Exercise aim
Pictures aside, output each record exactly.

Records for the task
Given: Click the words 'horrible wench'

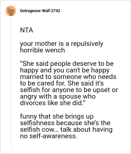Looking at the screenshot, I should 43,50.
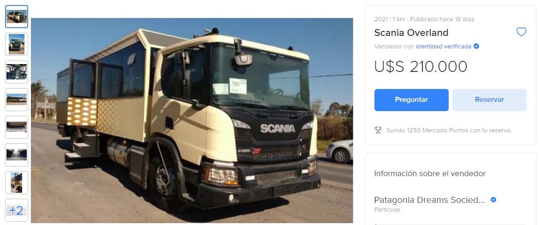Click the U$S 210.000 price text
Image resolution: width=540 pixels, height=225 pixels.
point(421,66)

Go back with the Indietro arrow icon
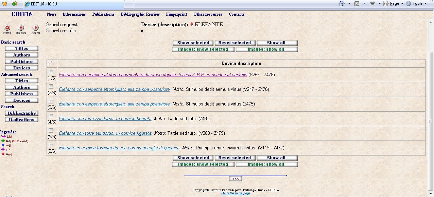21,28
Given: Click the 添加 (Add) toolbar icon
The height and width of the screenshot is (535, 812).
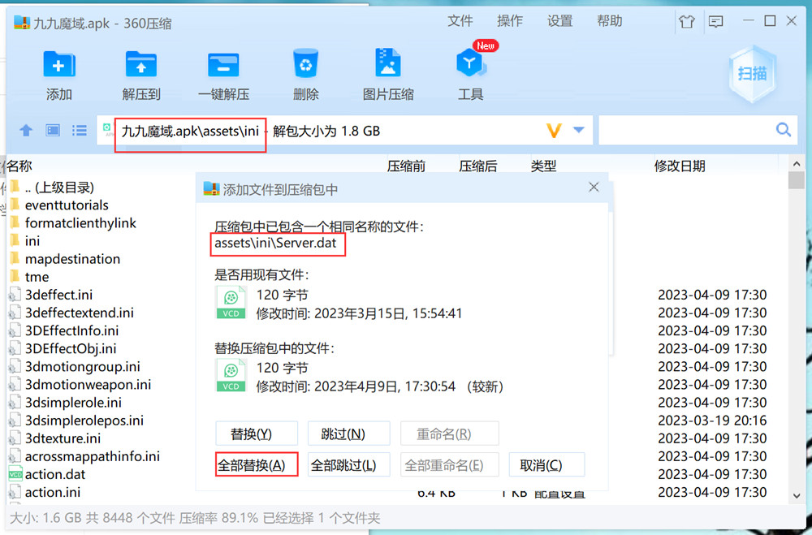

Task solution
Given: Click the words 'horrible wench'

Looking at the screenshot, I should 43,50.
Click the U$S 210.000 price text
Image resolution: width=540 pixels, height=225 pixels.
point(421,66)

Go back with the Indietro arrow icon
21,28
Given: Click the 添加 (Add) toolbar icon
The height and width of the screenshot is (535, 812).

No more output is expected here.